(Records provided begins)

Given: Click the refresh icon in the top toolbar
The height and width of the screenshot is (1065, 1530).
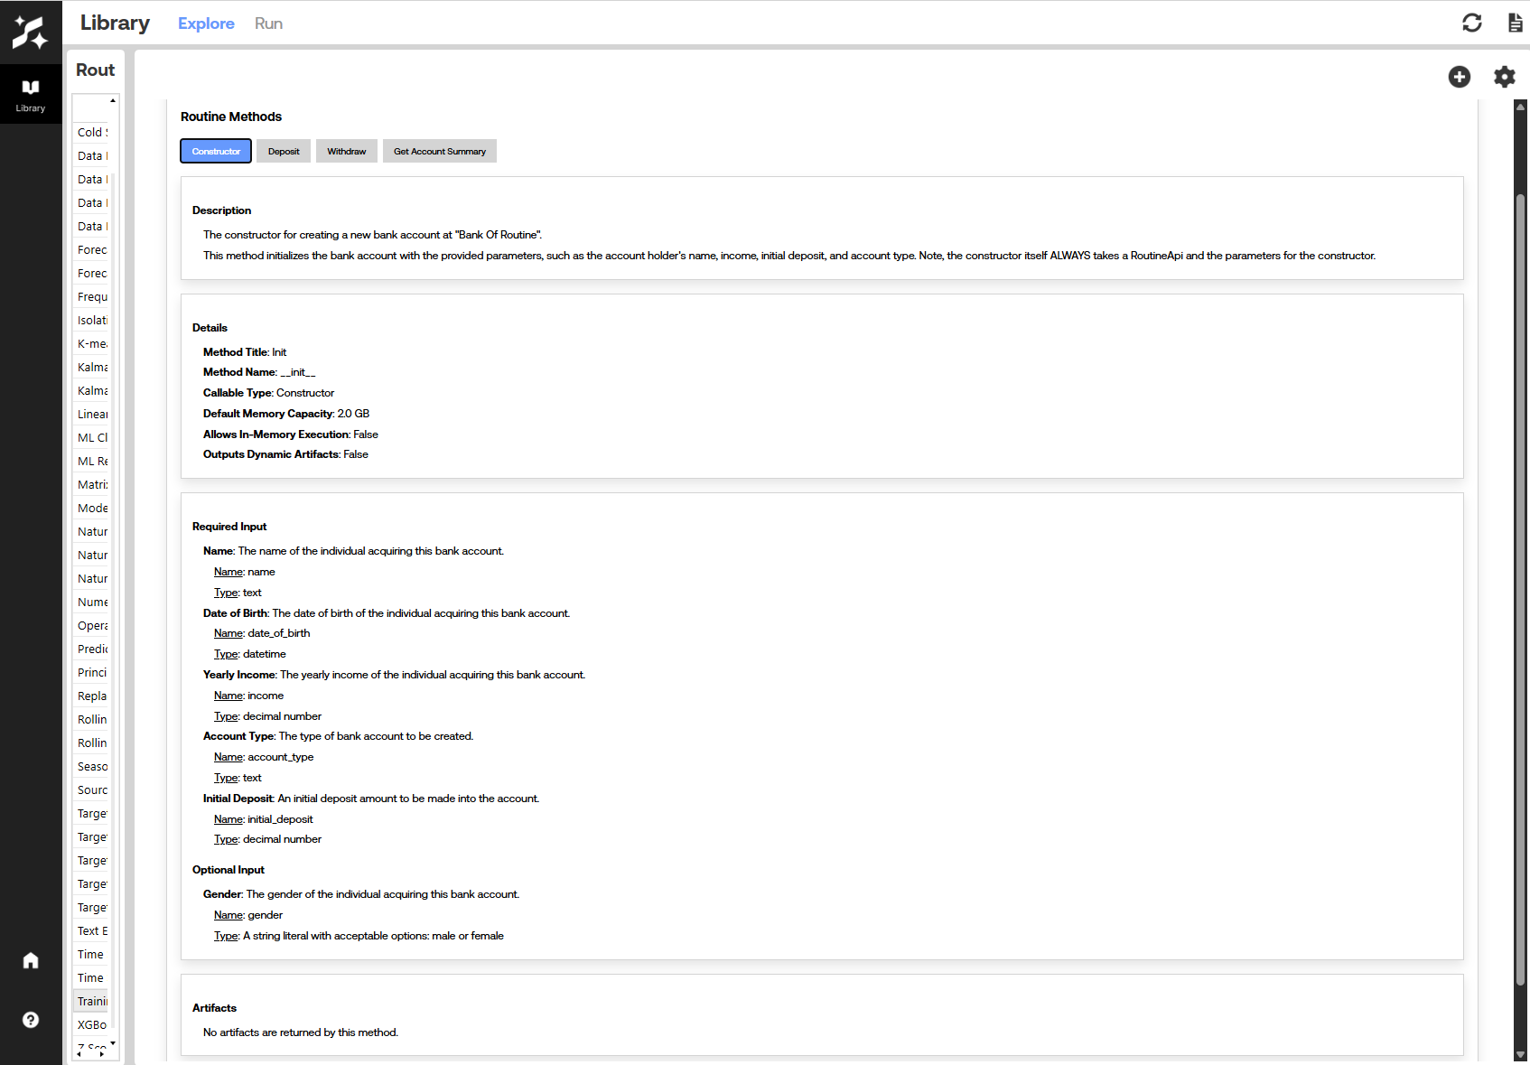Looking at the screenshot, I should coord(1472,23).
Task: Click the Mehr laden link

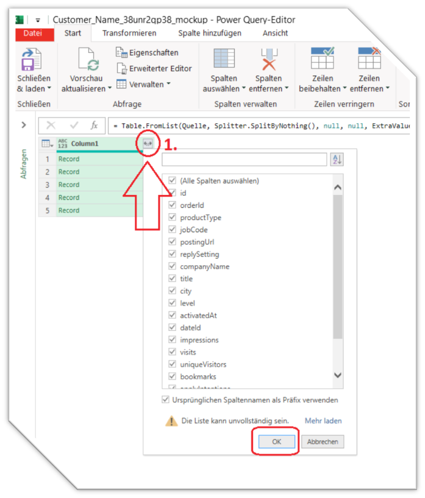Action: (x=323, y=421)
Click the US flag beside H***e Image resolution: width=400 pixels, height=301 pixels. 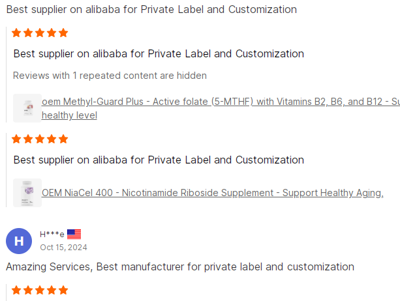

(Records provided ends)

▶ **Task instructions**: From the line that contains "Task: Click the Mehr laden link" down to the last line of the entries above, copy every line exactly and leave out the pictures.

▶ **Result**:
Task: Click the Mehr laden link

Action: (x=323, y=421)
Click the US flag beside H***e Image resolution: width=400 pixels, height=301 pixels. 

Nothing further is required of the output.